Statistical Bayesian Inversion of Azimuthal Resistivity Logging-while-drilling Data
Date
Authors
Journal Title
Journal ISSN
Volume Title
Publisher
Abstract
Learning about the inner earth is one critical objective of earth science. In a modern sense, a better understanding of the geological world supports the basic needs of earth resources. Industrial exploration and production perform drilling practice as one primary process that allows direct contact with the earth formation. Drilling a vertical well straightly down into the earth and extracting hydrocarbon from the reservoir is one frequent exercise in the conventional production. However, the introduction of more cutting-edge technologies makes many attracting applications possible. In the high angle and horizontal activities, the logging-while-drilling application provides controlled directional drilling and navigating through the guidance of real-time formation evaluation. It supports a maximized production from a single well. The vast amount of drilling measurements are obtained through multiple sensing systems and are sent back to the earth surface using a telemetry system. Interpreting the measurements and revealing the true structure of the geological world is never easy. The old experience and traditional mathematical tools seem insufficient to handle the complex, multi-types, and large quantity of the measured data. An effective data-driven solution is necessarily required to guarantee a robust interpretation of complex measurements. Under this background, the dissertation hereby illustrates a class of statistical methods stressing on the geological inverse problems which interpret logging measurements and reconstruct the formation model properties.

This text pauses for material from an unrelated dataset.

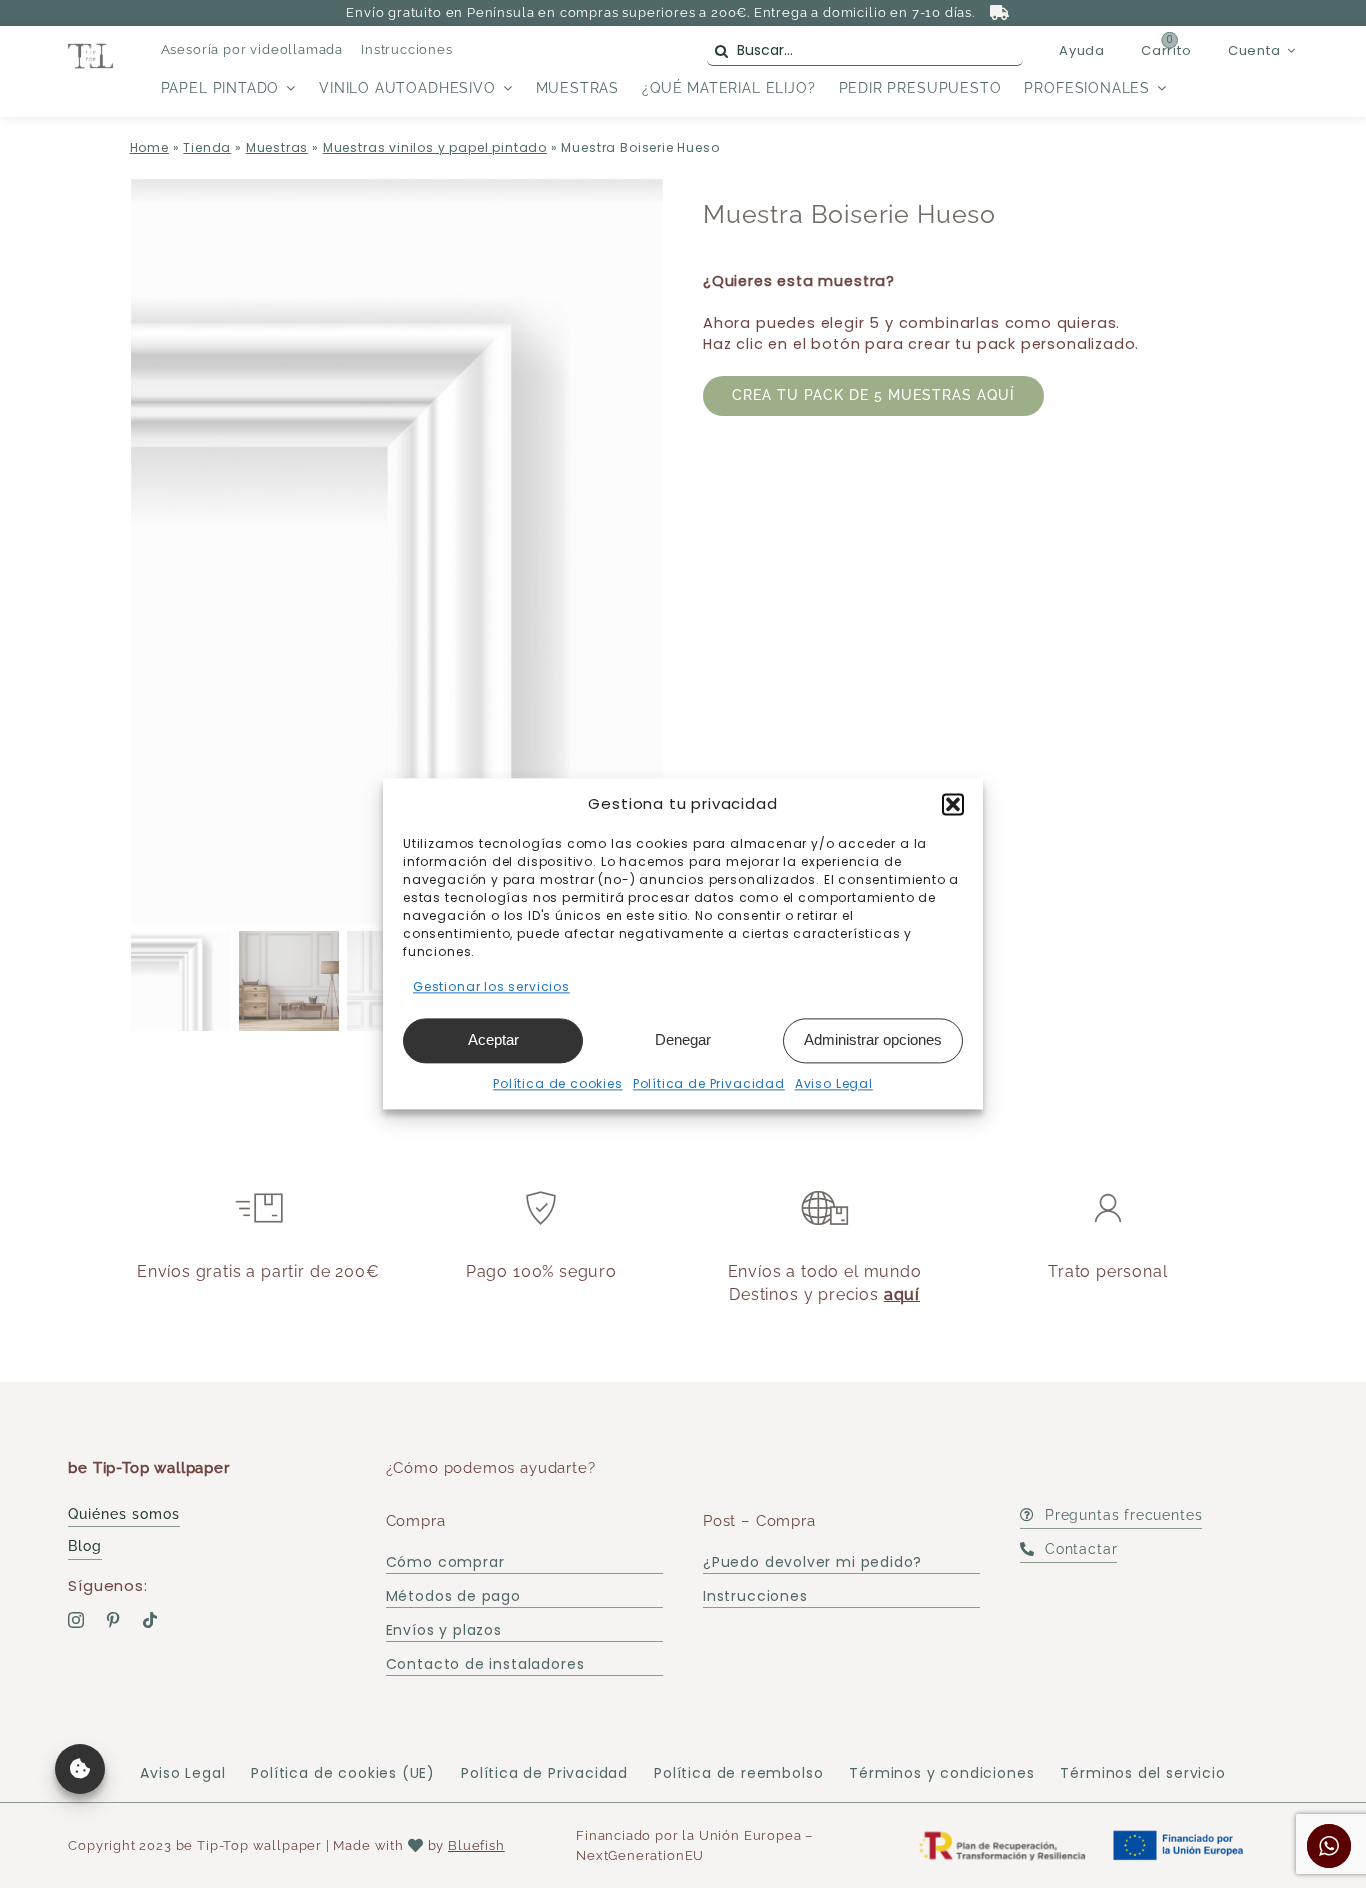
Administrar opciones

The methods governed by Bayesian inference are used to reveal the probability of an earth model given the measurements. The solution is returned via a collection of model samples instead of a unique value. It provides a way to assess model uncertainty through the statistics. Several Markov chain Monte Carlo methods are introduced and studied through their implementation of the real-world inverse problems. The methods are generalized to be a data-driven approach that can handle the more advanced tasks that require a reservoir-scale evaluation. It can also deal with the interpretation of model complexity, which lessens the human intervention and guarantees a robust data-driven analyzing scheme.